Teaching and learning consent
Consent is a skill, not just a concept. It needs to be taught, practised, and reinforced.
For young people: Learn to check in with others. Before borrowing something, before sharing someone's information, before touching someone, ask. And pay attention to the answer, not just the words but the body language, the tone, and the comfort level.
For parents and families: Teach children early that their bodies belong to them. Do not force them to hug or kiss relatives. Let them say no. Model asking for permission in daily life. These small lessons build a foundation that protects them as they grow.
For everyone: Practise saying no without guilt. And practise hearing no without anger. Both are equally important.
What to take away
- Consent means freely and willingly agreeing to something. It must be given without pressure, fully informed, specific, and reversible at any time.
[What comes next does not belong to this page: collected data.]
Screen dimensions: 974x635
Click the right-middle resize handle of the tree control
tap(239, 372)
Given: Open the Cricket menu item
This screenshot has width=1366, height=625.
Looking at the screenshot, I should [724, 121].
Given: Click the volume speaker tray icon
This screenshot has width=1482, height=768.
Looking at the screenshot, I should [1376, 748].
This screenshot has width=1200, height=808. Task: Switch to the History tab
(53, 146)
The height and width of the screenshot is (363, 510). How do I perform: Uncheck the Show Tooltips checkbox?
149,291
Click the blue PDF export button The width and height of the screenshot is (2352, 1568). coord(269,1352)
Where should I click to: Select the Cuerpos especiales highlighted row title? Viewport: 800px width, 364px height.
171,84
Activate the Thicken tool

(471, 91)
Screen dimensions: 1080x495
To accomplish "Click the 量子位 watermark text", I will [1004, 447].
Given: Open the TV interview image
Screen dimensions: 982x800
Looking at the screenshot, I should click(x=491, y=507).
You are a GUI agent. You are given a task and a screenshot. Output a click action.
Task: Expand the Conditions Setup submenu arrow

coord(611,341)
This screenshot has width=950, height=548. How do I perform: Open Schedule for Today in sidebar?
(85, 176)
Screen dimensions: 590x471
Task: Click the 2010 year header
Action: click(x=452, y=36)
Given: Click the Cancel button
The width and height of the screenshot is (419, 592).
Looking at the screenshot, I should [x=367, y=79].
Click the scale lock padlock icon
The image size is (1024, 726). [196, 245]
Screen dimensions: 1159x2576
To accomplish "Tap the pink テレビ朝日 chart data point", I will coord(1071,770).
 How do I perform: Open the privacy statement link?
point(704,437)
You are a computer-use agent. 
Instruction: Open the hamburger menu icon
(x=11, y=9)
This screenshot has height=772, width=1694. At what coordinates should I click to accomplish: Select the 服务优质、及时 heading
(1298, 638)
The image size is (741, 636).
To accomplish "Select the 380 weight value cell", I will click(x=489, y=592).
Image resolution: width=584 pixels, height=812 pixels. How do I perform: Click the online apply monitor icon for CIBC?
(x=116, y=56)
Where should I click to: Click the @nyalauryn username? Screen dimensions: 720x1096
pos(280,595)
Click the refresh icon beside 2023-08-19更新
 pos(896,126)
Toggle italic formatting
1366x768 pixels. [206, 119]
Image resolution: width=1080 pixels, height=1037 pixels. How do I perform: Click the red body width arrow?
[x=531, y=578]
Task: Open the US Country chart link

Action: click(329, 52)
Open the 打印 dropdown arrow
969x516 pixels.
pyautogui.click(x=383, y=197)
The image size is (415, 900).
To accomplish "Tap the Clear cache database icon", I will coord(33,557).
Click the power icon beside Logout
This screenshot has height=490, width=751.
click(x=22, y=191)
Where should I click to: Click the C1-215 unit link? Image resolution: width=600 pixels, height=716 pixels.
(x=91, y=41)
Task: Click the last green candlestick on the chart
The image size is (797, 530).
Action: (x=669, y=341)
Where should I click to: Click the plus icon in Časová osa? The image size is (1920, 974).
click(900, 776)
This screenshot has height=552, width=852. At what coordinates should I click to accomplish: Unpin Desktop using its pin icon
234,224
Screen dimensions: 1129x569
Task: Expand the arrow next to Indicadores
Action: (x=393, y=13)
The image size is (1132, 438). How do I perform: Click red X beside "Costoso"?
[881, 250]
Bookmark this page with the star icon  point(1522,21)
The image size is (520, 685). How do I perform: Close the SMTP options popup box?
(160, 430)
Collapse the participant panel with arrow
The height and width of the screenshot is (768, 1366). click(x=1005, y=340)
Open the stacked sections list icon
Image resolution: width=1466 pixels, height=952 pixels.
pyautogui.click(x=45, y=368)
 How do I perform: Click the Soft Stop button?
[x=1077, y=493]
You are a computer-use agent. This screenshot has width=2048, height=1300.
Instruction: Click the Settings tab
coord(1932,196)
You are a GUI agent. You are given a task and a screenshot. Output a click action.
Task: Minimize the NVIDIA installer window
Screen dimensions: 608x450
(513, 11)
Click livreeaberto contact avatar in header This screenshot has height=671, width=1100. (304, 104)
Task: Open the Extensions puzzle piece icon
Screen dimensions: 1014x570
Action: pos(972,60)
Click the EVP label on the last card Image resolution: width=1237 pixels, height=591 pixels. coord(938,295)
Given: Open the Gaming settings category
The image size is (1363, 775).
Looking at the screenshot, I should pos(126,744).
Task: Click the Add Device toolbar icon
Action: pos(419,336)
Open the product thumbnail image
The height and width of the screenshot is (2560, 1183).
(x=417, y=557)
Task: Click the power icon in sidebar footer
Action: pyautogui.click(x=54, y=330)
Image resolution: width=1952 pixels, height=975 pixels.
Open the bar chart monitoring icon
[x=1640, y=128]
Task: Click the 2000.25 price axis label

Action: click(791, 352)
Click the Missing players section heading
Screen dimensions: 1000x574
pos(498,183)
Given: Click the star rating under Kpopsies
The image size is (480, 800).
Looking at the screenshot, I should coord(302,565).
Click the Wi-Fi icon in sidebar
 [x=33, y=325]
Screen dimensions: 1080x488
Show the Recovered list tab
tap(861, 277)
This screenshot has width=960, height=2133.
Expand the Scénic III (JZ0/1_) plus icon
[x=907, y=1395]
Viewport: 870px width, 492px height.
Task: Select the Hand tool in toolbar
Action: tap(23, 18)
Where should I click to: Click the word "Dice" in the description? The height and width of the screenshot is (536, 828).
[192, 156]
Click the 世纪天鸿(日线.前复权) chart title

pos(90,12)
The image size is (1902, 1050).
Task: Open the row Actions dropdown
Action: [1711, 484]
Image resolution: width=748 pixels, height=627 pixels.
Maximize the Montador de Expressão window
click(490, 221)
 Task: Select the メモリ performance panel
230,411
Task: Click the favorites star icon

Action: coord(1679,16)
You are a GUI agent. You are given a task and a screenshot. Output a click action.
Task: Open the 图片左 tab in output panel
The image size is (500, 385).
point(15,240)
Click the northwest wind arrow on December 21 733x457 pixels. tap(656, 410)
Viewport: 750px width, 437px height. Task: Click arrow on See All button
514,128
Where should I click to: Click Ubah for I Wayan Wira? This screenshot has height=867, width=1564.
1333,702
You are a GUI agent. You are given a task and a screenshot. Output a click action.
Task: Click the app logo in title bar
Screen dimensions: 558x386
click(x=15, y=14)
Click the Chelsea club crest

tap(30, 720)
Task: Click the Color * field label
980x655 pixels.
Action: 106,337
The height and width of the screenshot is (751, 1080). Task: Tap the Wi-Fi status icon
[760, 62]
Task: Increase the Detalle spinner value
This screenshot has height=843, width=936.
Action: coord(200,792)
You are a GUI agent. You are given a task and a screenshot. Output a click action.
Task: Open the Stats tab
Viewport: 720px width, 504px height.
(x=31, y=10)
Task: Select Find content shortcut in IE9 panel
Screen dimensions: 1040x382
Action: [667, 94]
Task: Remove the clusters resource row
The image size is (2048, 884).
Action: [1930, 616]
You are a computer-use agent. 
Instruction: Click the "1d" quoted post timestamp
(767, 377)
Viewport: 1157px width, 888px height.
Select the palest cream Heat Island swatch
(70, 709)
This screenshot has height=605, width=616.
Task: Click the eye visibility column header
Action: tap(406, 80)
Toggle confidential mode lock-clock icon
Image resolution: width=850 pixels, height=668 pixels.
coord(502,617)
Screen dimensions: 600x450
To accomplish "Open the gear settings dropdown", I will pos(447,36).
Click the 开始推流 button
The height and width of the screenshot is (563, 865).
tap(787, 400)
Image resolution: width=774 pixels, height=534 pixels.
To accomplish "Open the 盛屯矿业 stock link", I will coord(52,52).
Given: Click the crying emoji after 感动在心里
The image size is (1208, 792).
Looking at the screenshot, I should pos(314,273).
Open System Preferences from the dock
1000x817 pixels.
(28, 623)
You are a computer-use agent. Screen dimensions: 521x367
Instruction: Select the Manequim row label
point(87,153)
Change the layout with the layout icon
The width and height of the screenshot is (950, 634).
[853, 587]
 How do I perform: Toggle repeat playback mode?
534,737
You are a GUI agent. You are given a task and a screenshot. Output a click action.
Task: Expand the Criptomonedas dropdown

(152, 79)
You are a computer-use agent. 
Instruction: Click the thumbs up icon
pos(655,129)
- Consent applies to every area of life: physical touch, relationships, friendships, online interactions, and personal boundaries.
- Silence or the absence of "no" is not consent. Only a clear, willing "yes" counts.
- Being in a relationship does not make consent automatic. Each moment requires its own permission.
- Cultural practices do not override the right to consent. Every person deserves control over their own body and choices.
- Teaching consent starts early and starts at home. It is one of the most important things we can give the next generation.
Your body is yours. Your choices are yours. And anyone who does not respect that does not deserve access to either.